California’s 30-Day Shipping Rule
Under California law, orders for goods or services placed over the internet must be shipped within thirty days. If the business is unable to ship the order within this time frame, it must send equivalent or superior replacement goods, or provide the buyer with a written notice of the delay. Such notice must include, among other things, the expected duration of the delay and an offer of a refund, upon request.
The Complaint and Order
According to the complaint, Yeezy Apparel LLC and Yeezy LLC (collectively, “Yeezy”) “repeatedly violated” California law by failing to ship items within thirty days, and that despite these delays, Yeezy failed to provide adequate notice to California consumers and failed to provide a refund offer in violation of California’s 30-day shipping rule.
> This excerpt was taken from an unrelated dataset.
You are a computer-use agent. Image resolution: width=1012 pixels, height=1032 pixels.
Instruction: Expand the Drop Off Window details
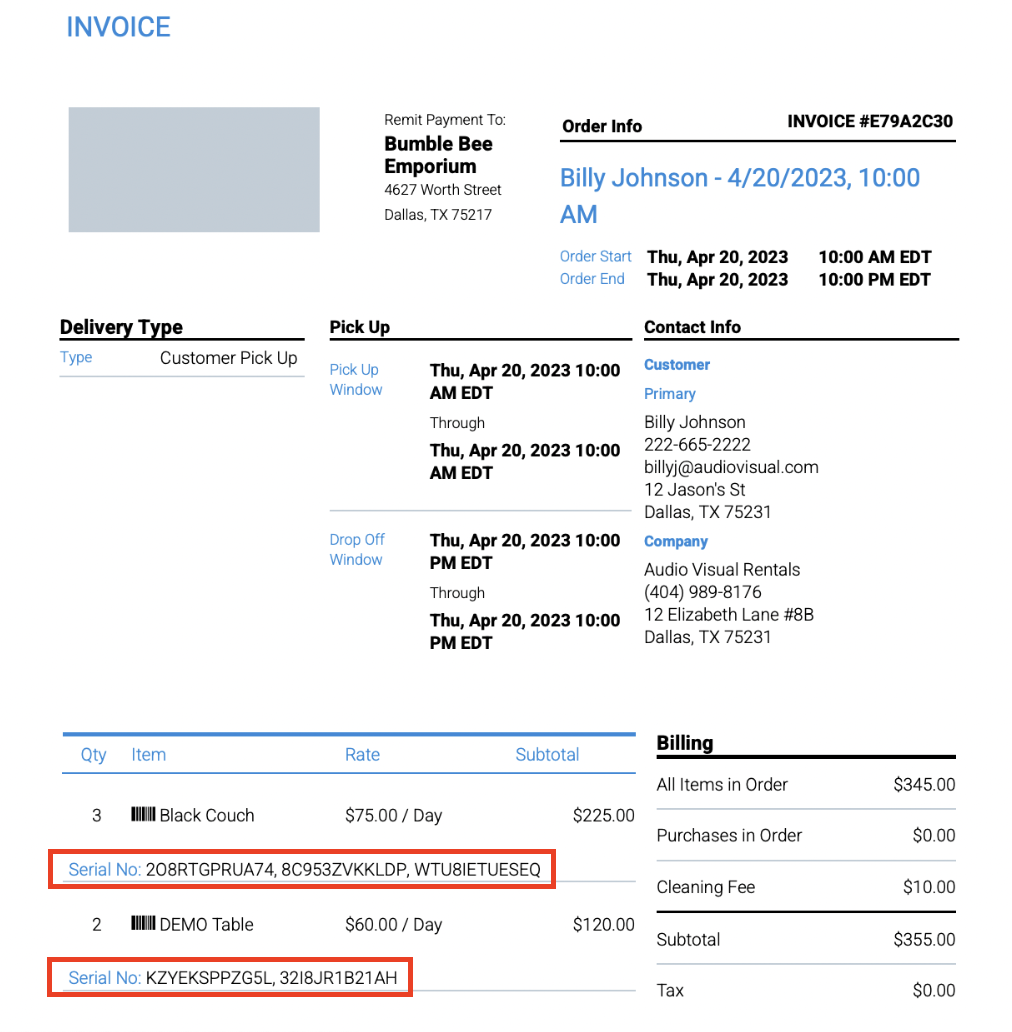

The complaint further contends that Yeezy made untrue and misleading statements regarding its ability to ship products within a certain time frame by posting two to seven day shipping timelines on its website, and in some cases charging customers additional fees for expedited shipping. Given the discrepancy between these statements and the actual shipping timeline, the complaint alleges, Yeezy also engaged in false advertising and unfair competition in violation of California law. The complaint was filed on behalf of the people of California, and sought civil penalties of up to $2,500 per violation, injunctive relief, restitution, and attorney fees and costs.
On November 8, 2021, following a final judgment by the Los Angeles Superior Court, the LA District Attorney’s Office announced that Yeezy will pay $950,000 to settle these claims, including $50,000 in restitution, $100,0000 for investigative costs, and $800,000 in civil penalties.
California’s 30-day shipping rule is not unique. Other states and regulatory agencies have adopted and actively enforce similar rules, such as the FTC’s Mail Order Rule. As this case demonstrates, and as we have seen, failure to adhere to these rules can result in significant liabilities and monetary fines. To avoid such liabilities, companies should take care to ensure their published shipping timelines align with current product inventory, and have delay notice communication plans in place in the event accepted orders can no longer be shipped in time.